(Supplied records Opens)
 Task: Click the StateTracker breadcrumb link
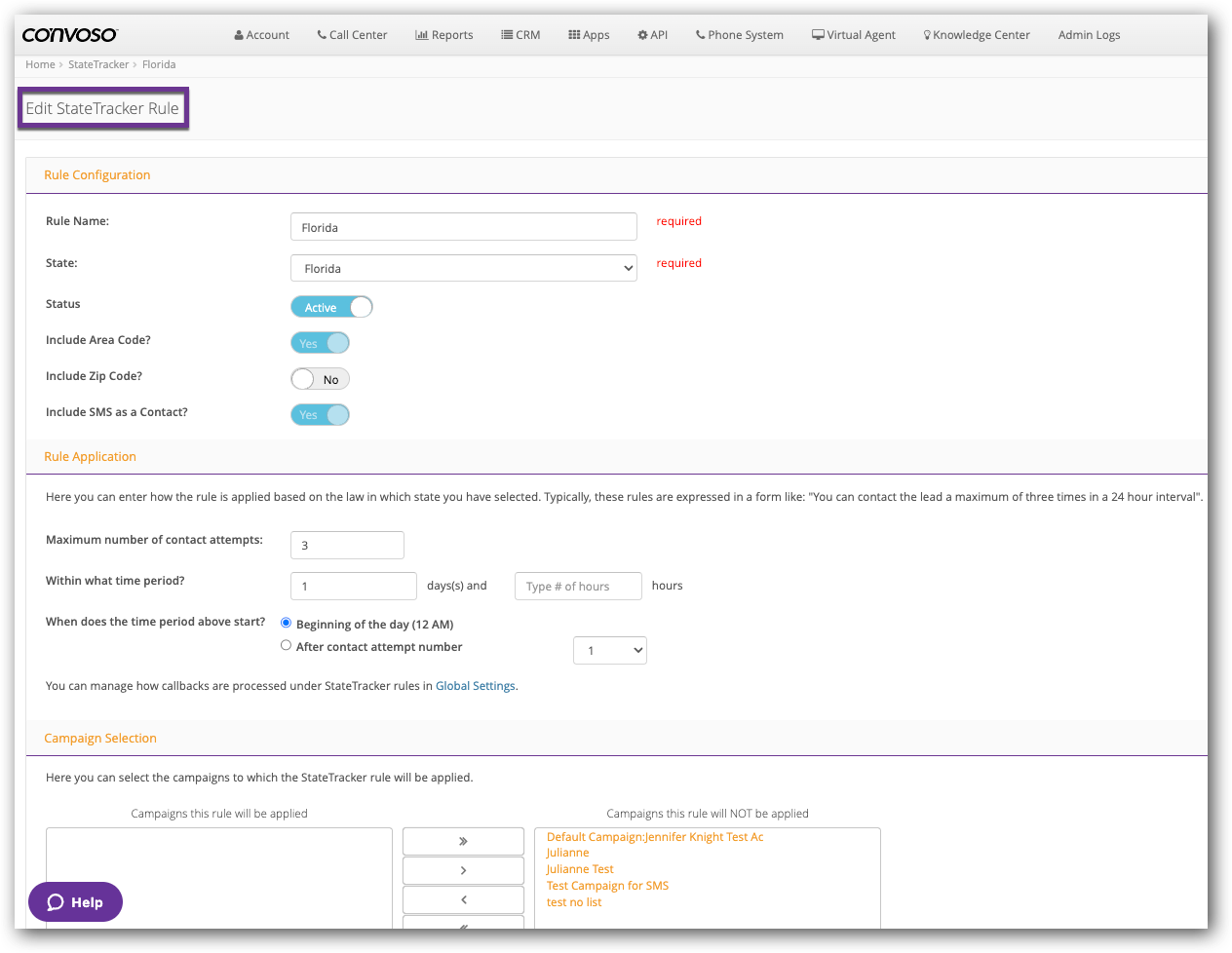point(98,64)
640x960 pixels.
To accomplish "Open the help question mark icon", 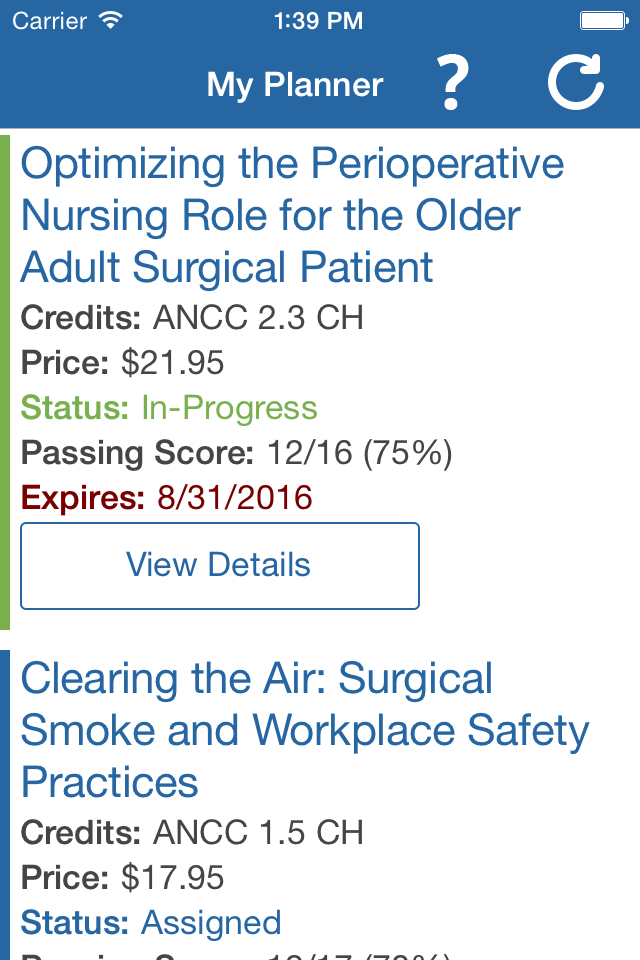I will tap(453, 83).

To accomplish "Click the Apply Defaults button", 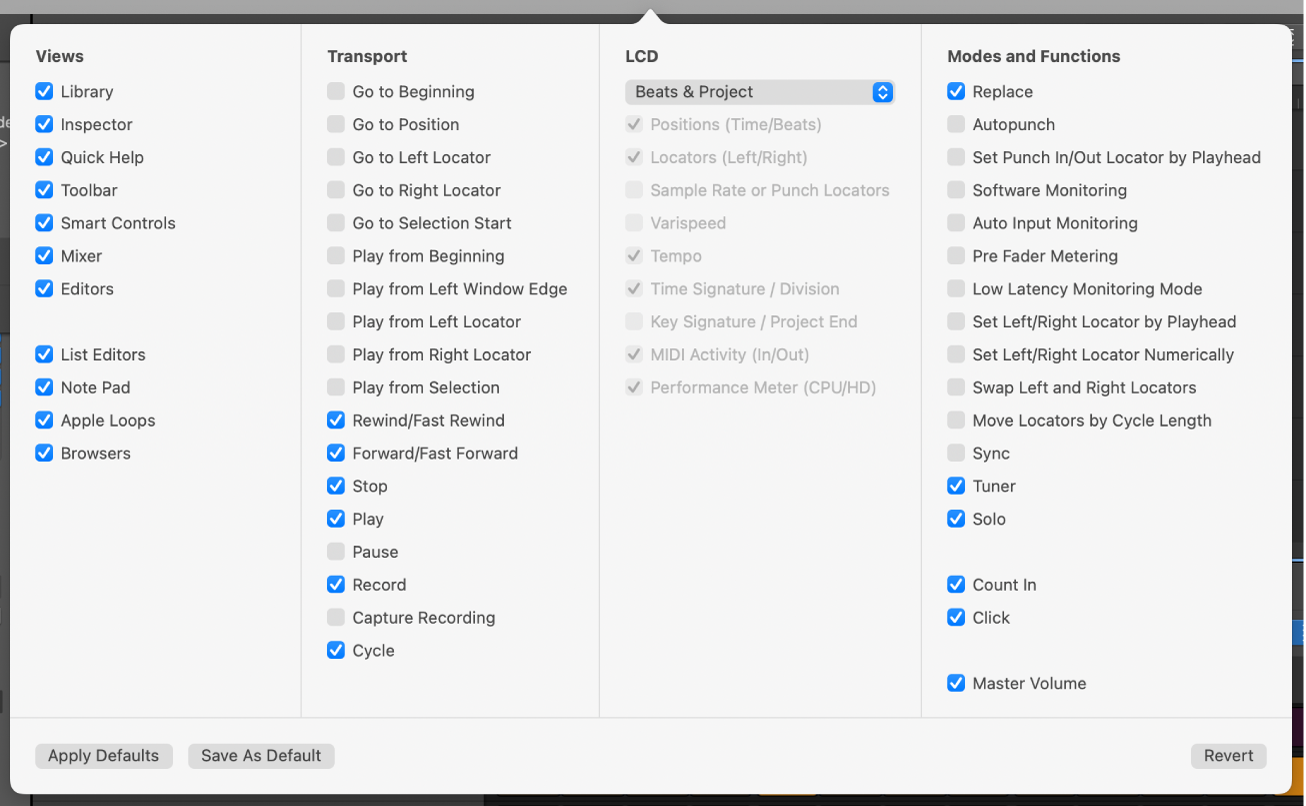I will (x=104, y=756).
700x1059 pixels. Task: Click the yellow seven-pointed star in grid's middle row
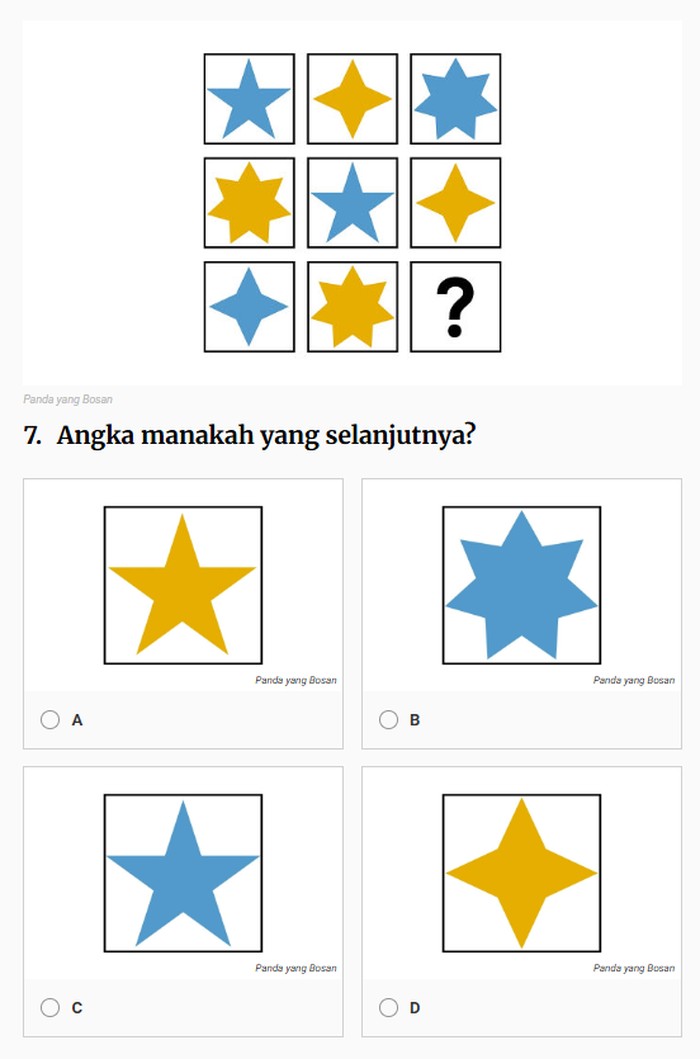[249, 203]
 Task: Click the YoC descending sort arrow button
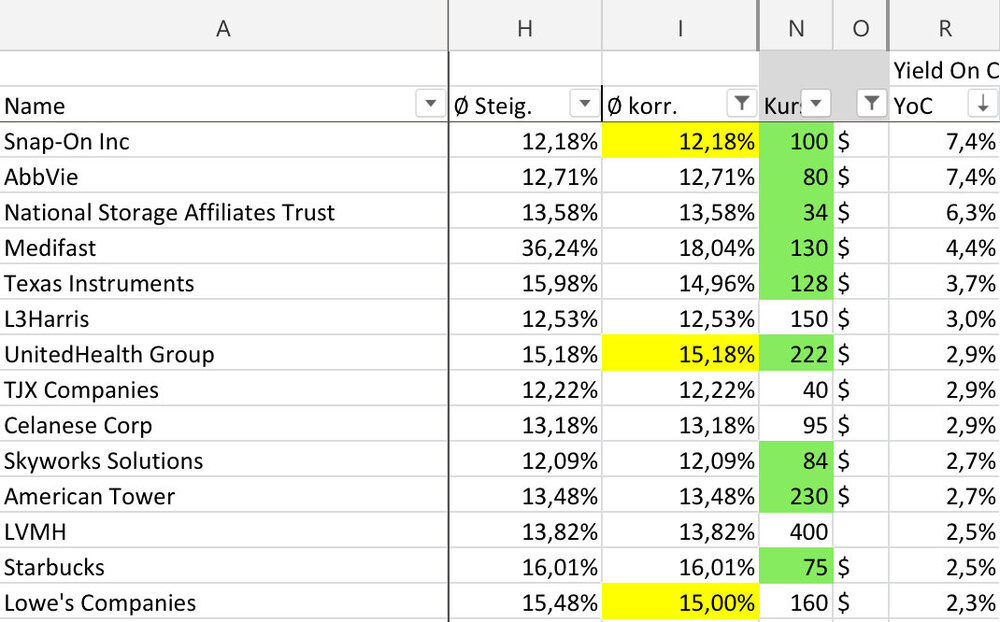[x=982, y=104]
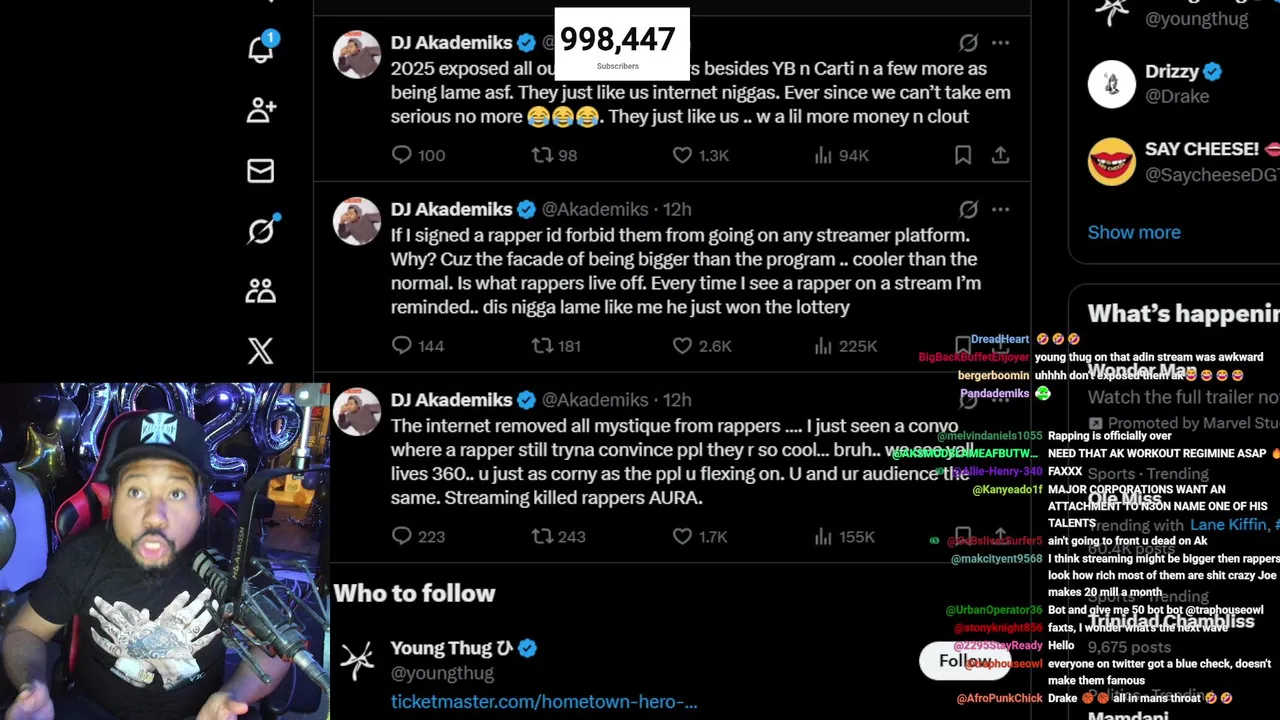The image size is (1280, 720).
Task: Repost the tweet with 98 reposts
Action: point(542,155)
(Supplied records Closes)
- [Assignment]:
All lines from the one containing "Task: Click the YoC" to the last line of the records above, both included, need to be repeated word for word; omit the pictures.

- [Finished task]:
 Task: Click the YoC descending sort arrow button
[x=982, y=104]
The image size is (1280, 720).
Task: Repost the tweet with 98 reposts
Action: point(542,155)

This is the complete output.